┌─ QUOTED PASSAGE

# Taking photography new heights



## ScanMan (Sep 11, 2007)

*Taking photography to new heights*

Earth from Above a collection of aerial photography... - justpaste.it


----------



## monokitty (Jan 26, 2002)

Wow. The shot of Machu Picchu, Peru is particularly amazing, along with the Mountains near Jengish, Kyrgyzstan. Those overlapping freeways are also crazy...


----------



## Mike D (Jun 2, 2006)

Thank you ScanMan for the fantastic link. Some amazing pictures.


----------



## ScanMan (Sep 11, 2007)

Lars said:


> ...The shot of Machu Picchu, Peru is particularly amazing...


I've done client slides taken there 50 years ago, before it became the popular tourist destination it is today. From this shot, it still looks serene, hidden and undisturbed to me, and the location still blows me away. Those Incas...what a concept.


----------



## mrjimmy (Nov 8, 2003)

Beautiful!

Thanks SM.


----------



## DempsyMac (May 24, 2007)

this reminds me of one of my favorite bookmarks...

Kite Aerial's


----------



## tommy96 (Oct 11, 2010)

i am going to London photography education


----------



## Greywolf (Oct 7, 2010)

Thanks for the link, some great pics there. I am intrigued by the "suburbs of Copenhagen", that seems a bit weird. Love the Peru pic!!


----------



## KC4 (Feb 2, 2009)

Worth a look...amazing detail.
YOSEMITE-17-GIGAPIXELS


----------



## yeeeha (Feb 16, 2007)

There is a DVD with outstanding video footage from Yann Arthus-Bertrand. It is called Home.


----------

└─
┌─ RECORDS FOR THIS TASK

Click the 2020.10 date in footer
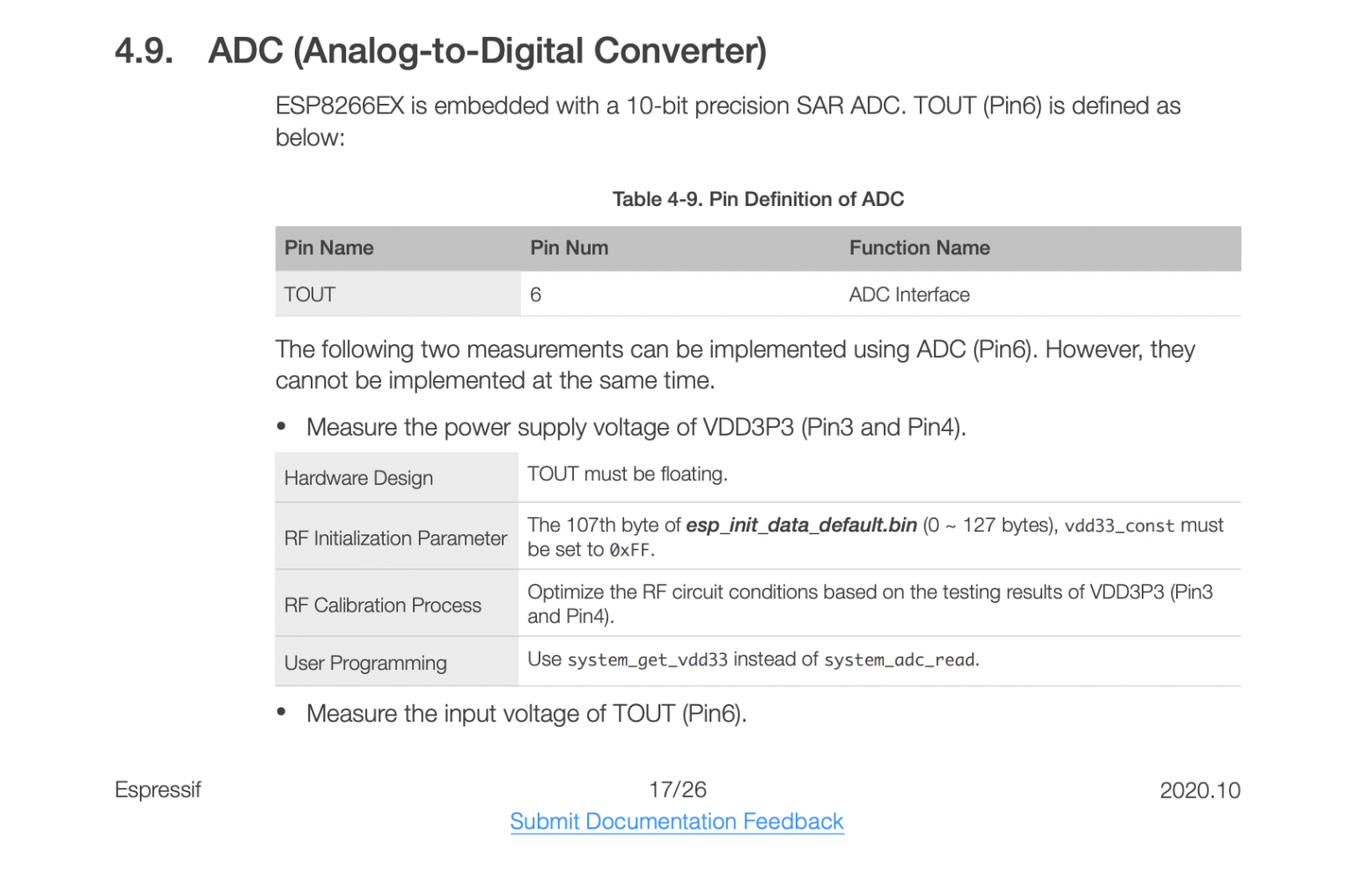 pyautogui.click(x=1199, y=790)
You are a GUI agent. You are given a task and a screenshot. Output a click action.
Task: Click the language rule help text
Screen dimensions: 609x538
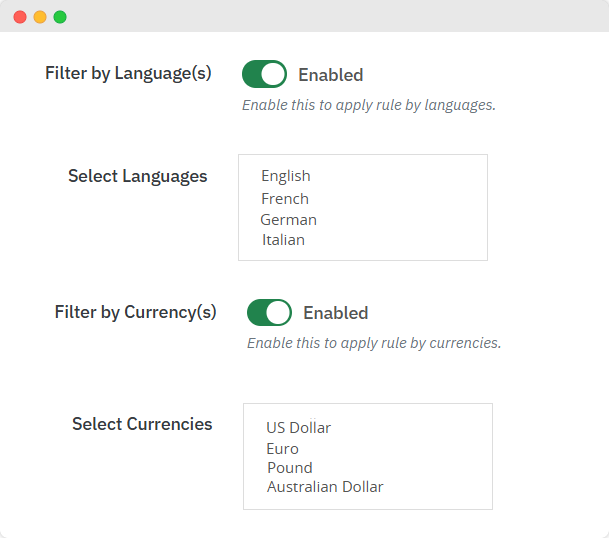coord(368,104)
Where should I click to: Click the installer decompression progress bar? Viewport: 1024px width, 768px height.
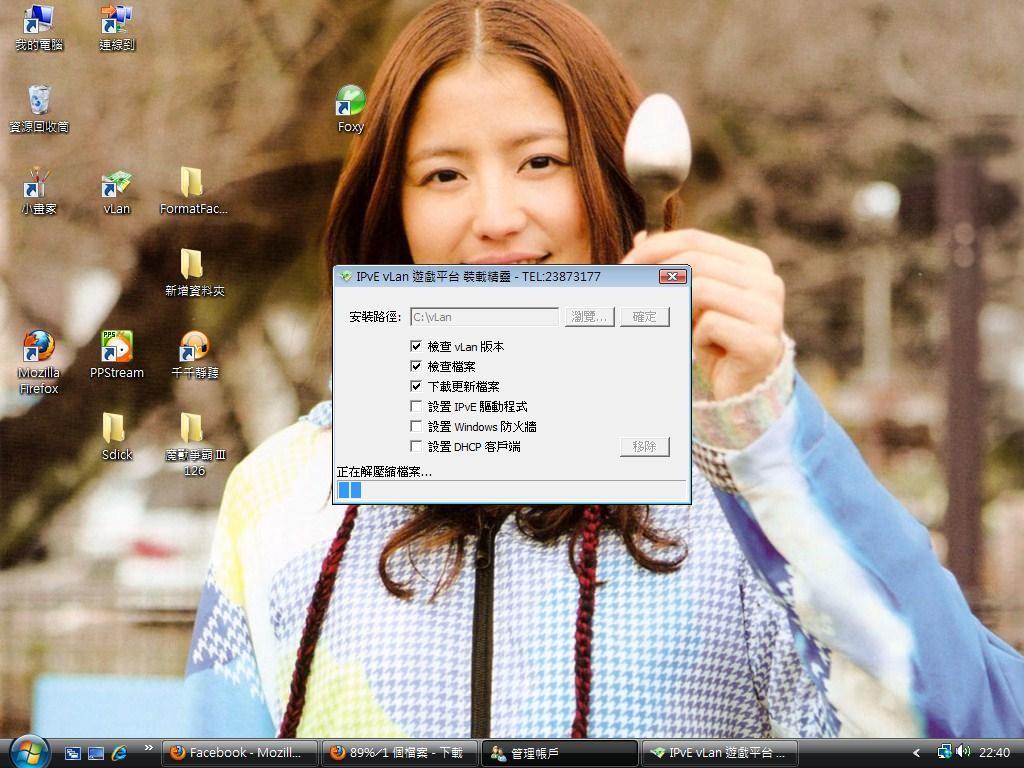coord(511,490)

└─

### SET OF TASKS
• 1. In the aerial photography thread, how many years ago were the client slides of Machu Picchu that ScanMan mentions taken?
• 2. Could you quote the rows starting with the line that contains "Where should I" and going on through the end of the rows, leaving the pictures out?

### ANSWER SET
• 1. 50 years ago

• 2.
Where should I click to: Click the installer decompression progress bar? Viewport: 1024px width, 768px height.
coord(511,490)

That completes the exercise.